What is expected:
Give the data below again exactly as written, without its pictures.

Dataset excerpts:
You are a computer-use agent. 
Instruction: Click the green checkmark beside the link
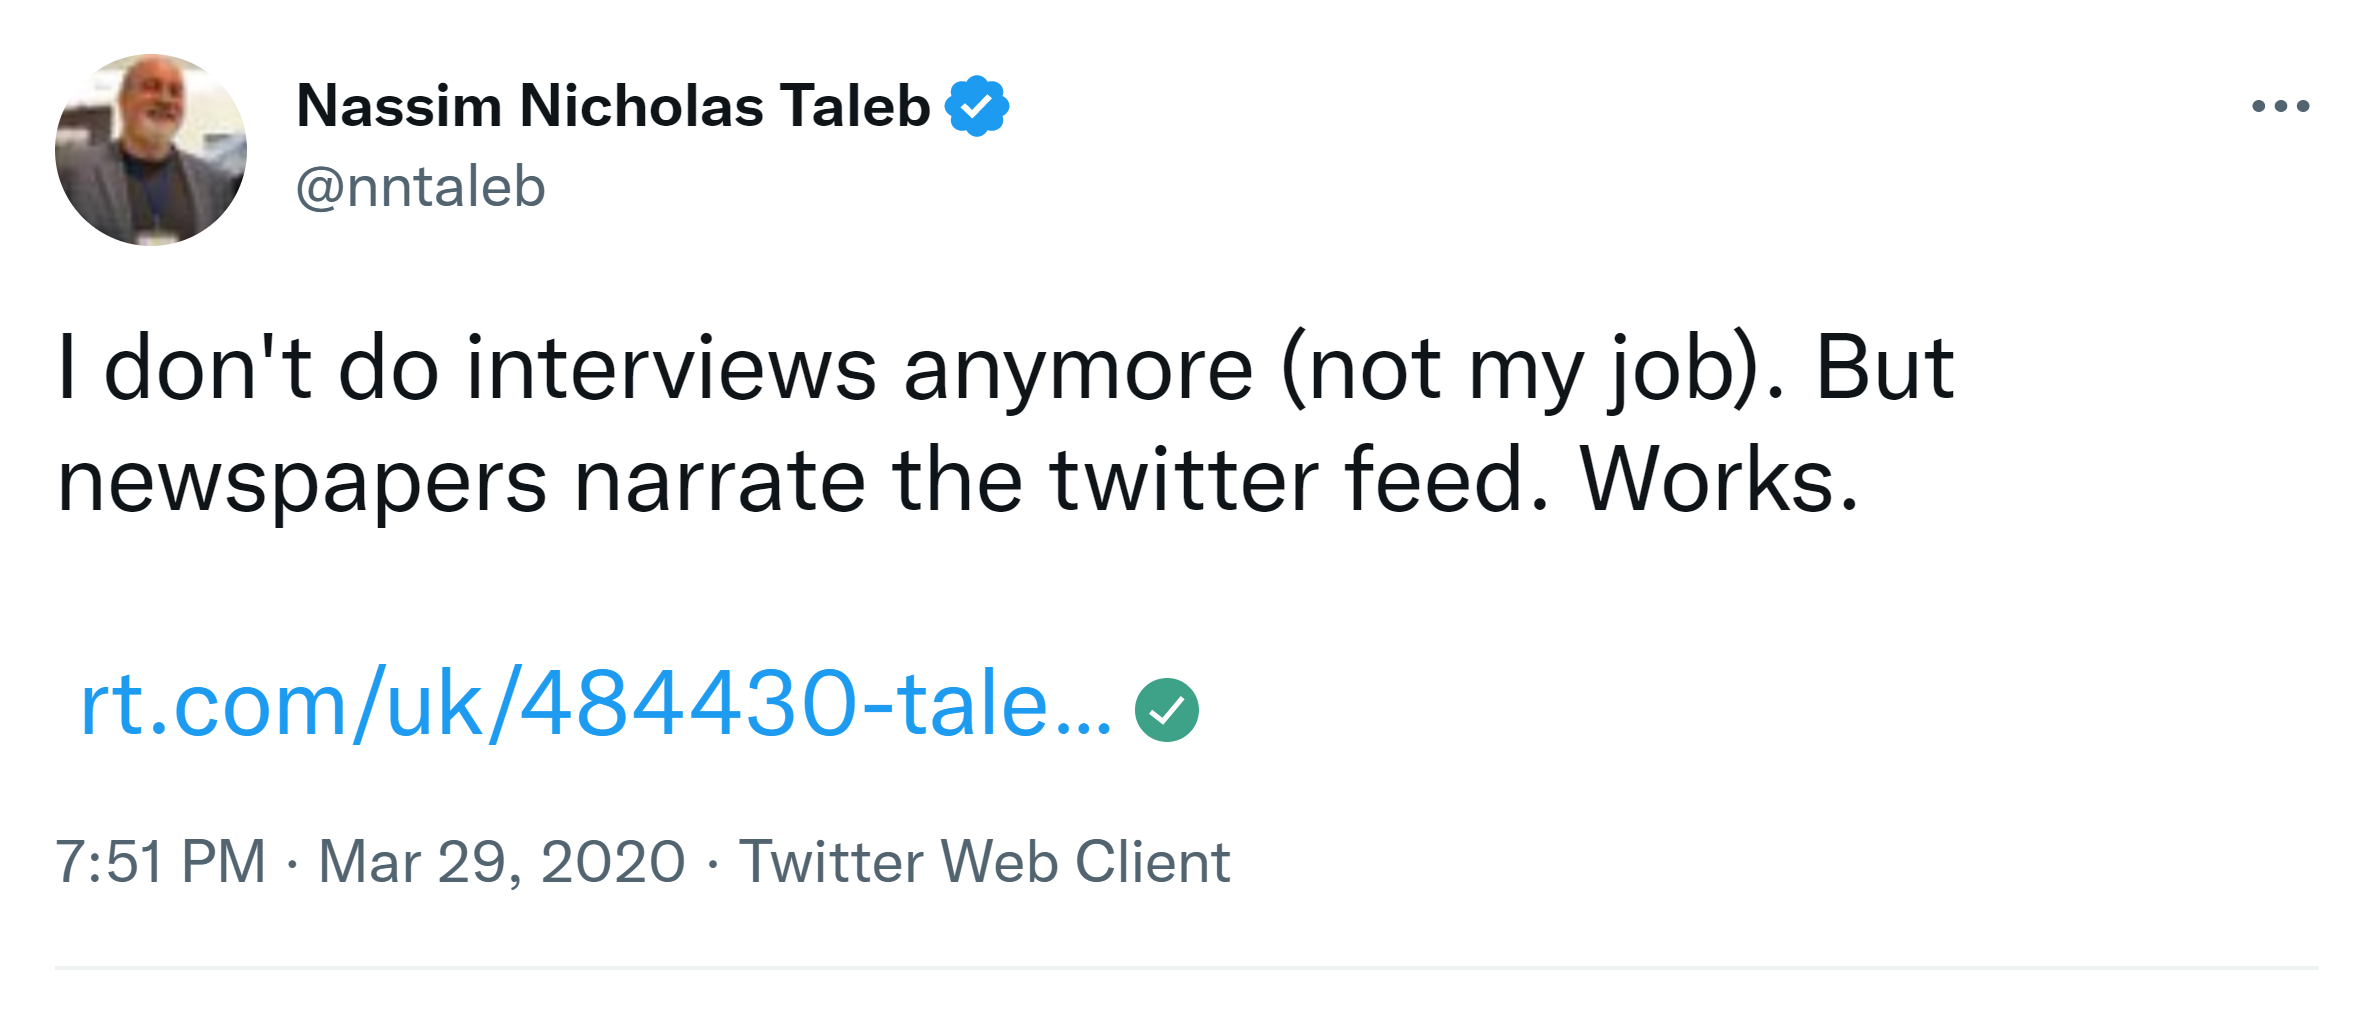[1166, 710]
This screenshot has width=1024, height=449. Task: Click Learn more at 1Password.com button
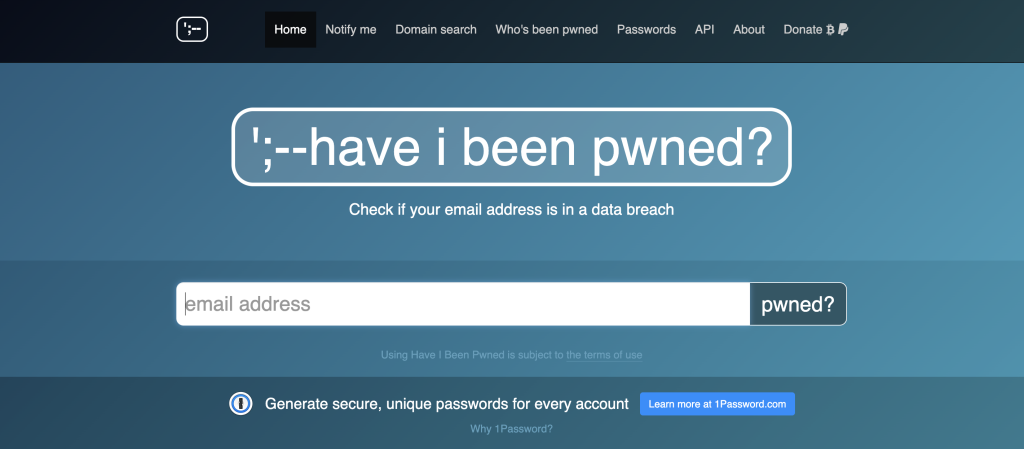pyautogui.click(x=717, y=404)
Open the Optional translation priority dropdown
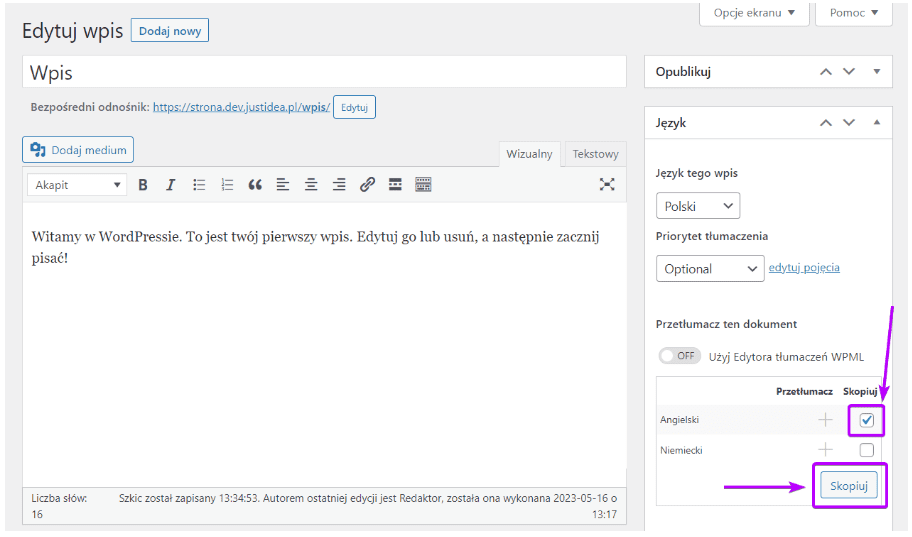This screenshot has width=912, height=537. tap(710, 268)
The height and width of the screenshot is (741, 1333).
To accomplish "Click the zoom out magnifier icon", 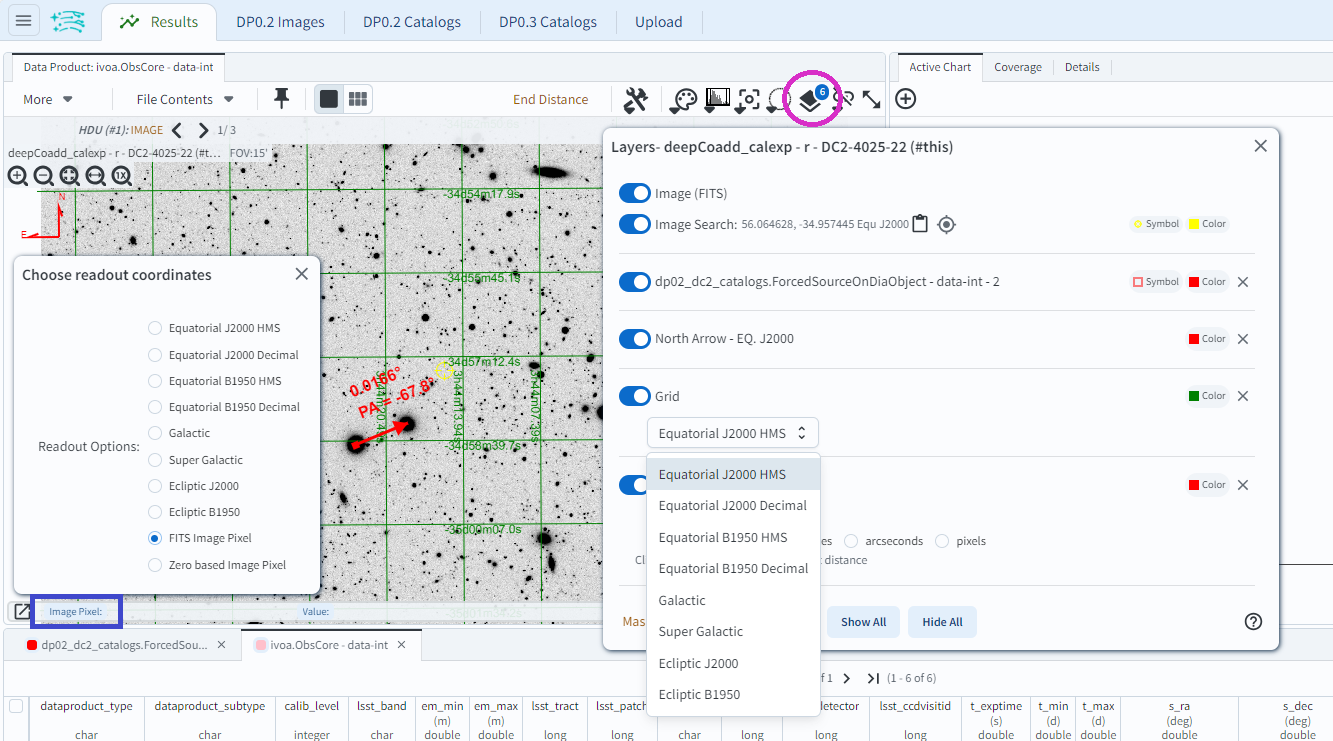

Solution to this task:
You are a computer-use agent. 
Instruction: Click the green checkmark beside the link
[1166, 710]
This screenshot has width=1024, height=449. Task: Click Learn more at 1Password.com button
pyautogui.click(x=717, y=404)
Open the Optional translation priority dropdown
This screenshot has width=912, height=537. tap(710, 268)
The height and width of the screenshot is (741, 1333).
To accomplish "Click the zoom out magnifier icon", 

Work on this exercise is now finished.